Women: Wear, or don’t wear, whatever you want. I, and I alone, are responsible for my imagination and my actions.
Men: When we look at a woman, no matter what she is or isn’t wearing, let’s see her as a human being. Let’s not blame our imagination or our actions on others.
What others wear is their choice. Unless, of course, they’re dressing for a job, wedding, or other special occasion – then they don’t necessarily have the freedom to wear whatever they want.
Also: As a Catholic, for the longest time I didn’t know what to think about two subjects: Nudism, and women going topless in public. But now, thanks to Saint Pope John Paul II’s words that modesty isn’t about clothes but how we treat people, I do. Nudists, as long as you’re not being naked in order to arouse others, keep doing what you’re doing. Women, as long as you’re not going topless in order to arouse others, go topless.
Here’s why I was interested in the subjects of nudism and women going topless: A while back I did research on “fringe groups”: Groups of people, it seemed, the rest of humanity paid little attention to. As a Catholic — a person who sees it as his mission to spread the light of Jesus and his church wherever possible — I couldn’t stand the fact that groups of people were being, as I saw it, ignored. To be clear: I never became a nudist, nor do I have any intent to. The reason that, among fringe groups, nudists stood out to me was they seemed to me to be a walking contradiction: A group of people that were, like Adam and Eve before the fall, naked without shame. In high school, my Catholic education regarding modesty boiled down to, as far as I can remember, this: Modesty = Clothes.*** And here were a group of people who didn’t wear any clothes, and yet seemed more modest than some people covered from head to foot. My mind was blown. Regarding women going topless: Whether or not women should be allowed to go topless in public is a controversial subject. There are men and women on both sides of the issue, and with good reasons for their point of view. But, like a question I asked myself — “Is nudism fundamentally wrong?” — I asked “Is women going topless fundamentally wrong?” and the answer I came to, after finding Saint Pope John Paul II’s writing on modesty, was “No.”****
*”Nakedness as such is not to be equated with physical shamelessness. Immodesty is present only when nakedness plays a negative role with regard to the value of the person, when its aim is to arouse concupiscence, as a result of which the person is put in the position of an object for enjoyment.”

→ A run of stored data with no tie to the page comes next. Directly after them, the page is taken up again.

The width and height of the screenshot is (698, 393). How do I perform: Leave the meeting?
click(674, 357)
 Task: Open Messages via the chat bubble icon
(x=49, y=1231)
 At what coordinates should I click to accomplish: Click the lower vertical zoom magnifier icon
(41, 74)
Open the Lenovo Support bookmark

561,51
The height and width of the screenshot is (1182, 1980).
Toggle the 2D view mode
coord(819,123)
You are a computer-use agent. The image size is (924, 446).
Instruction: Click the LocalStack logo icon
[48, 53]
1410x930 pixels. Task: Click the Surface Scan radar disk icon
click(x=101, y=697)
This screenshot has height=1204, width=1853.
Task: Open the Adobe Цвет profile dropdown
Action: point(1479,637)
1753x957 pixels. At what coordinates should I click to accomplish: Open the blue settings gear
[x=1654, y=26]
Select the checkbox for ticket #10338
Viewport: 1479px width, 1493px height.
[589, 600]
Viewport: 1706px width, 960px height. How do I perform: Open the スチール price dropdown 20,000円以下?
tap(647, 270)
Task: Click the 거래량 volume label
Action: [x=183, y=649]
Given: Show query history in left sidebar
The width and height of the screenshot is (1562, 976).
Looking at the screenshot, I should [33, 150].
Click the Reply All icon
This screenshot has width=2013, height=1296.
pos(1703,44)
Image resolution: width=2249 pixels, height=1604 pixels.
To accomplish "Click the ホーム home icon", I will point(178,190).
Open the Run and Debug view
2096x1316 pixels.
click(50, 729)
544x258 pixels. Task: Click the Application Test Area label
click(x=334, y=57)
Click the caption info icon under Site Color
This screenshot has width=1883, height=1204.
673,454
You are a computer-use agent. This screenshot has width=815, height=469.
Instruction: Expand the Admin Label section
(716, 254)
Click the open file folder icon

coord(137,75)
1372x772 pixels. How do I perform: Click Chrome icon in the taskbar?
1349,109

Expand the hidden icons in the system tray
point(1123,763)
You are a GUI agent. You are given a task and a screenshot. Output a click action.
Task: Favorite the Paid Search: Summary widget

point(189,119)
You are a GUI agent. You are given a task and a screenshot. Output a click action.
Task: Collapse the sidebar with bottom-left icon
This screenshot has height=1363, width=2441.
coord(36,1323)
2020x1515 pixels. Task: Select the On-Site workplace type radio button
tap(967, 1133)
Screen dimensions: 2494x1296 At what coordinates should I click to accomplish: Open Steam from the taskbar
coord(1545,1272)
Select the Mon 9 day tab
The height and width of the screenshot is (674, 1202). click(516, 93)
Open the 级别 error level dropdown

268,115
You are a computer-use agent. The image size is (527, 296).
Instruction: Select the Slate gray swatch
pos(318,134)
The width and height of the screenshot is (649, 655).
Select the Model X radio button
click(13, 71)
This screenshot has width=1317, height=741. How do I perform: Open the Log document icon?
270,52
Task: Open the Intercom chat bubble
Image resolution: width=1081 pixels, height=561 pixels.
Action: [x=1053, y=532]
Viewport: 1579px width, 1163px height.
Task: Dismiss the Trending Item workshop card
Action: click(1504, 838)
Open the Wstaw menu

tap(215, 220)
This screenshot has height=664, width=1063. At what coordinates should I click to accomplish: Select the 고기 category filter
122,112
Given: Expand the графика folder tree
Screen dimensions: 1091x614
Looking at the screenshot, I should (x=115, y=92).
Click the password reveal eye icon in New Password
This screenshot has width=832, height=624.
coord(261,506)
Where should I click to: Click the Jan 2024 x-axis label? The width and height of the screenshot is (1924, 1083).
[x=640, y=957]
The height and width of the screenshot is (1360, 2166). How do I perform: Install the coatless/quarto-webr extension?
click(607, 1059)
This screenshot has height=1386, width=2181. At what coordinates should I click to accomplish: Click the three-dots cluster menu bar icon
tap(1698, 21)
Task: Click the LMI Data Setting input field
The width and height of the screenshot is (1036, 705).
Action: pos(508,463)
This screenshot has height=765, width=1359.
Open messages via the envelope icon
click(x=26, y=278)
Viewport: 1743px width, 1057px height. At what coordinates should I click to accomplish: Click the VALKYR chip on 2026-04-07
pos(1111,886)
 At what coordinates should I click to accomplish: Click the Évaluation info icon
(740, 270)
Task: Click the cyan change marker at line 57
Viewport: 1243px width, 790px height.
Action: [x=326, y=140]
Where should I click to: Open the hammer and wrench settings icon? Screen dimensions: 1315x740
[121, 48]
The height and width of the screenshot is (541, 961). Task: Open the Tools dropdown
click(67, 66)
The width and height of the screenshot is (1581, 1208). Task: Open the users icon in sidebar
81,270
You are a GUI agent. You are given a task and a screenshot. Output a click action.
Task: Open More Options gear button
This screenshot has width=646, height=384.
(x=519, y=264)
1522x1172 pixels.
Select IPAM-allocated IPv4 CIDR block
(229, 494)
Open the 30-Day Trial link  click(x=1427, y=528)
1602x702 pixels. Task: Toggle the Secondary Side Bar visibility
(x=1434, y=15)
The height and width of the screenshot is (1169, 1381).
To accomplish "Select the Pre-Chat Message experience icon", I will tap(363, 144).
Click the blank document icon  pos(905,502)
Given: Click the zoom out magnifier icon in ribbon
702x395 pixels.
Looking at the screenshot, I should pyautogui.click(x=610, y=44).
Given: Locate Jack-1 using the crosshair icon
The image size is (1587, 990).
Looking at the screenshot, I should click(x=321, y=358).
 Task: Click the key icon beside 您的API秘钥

I encourage you to follow the link in this footnote to read John Paul II’s words on modesty in their entirety — there is so much here, I can’t fit all my thoughts on it into one post. Here is the link: Saint Pope John Paul II’s writing on modesty
***I’m not knocking my Catholic education on modesty: I am thankful for it every day. It’s just that, when I left home to go to college, I realized that the subject of modesty was, for lack of a better word, bigger than my Catholic education about modesty had prepared me for. In my search for answers to questions I had about modesty, I had, and continue to use, my Catholic faith as my guiding light.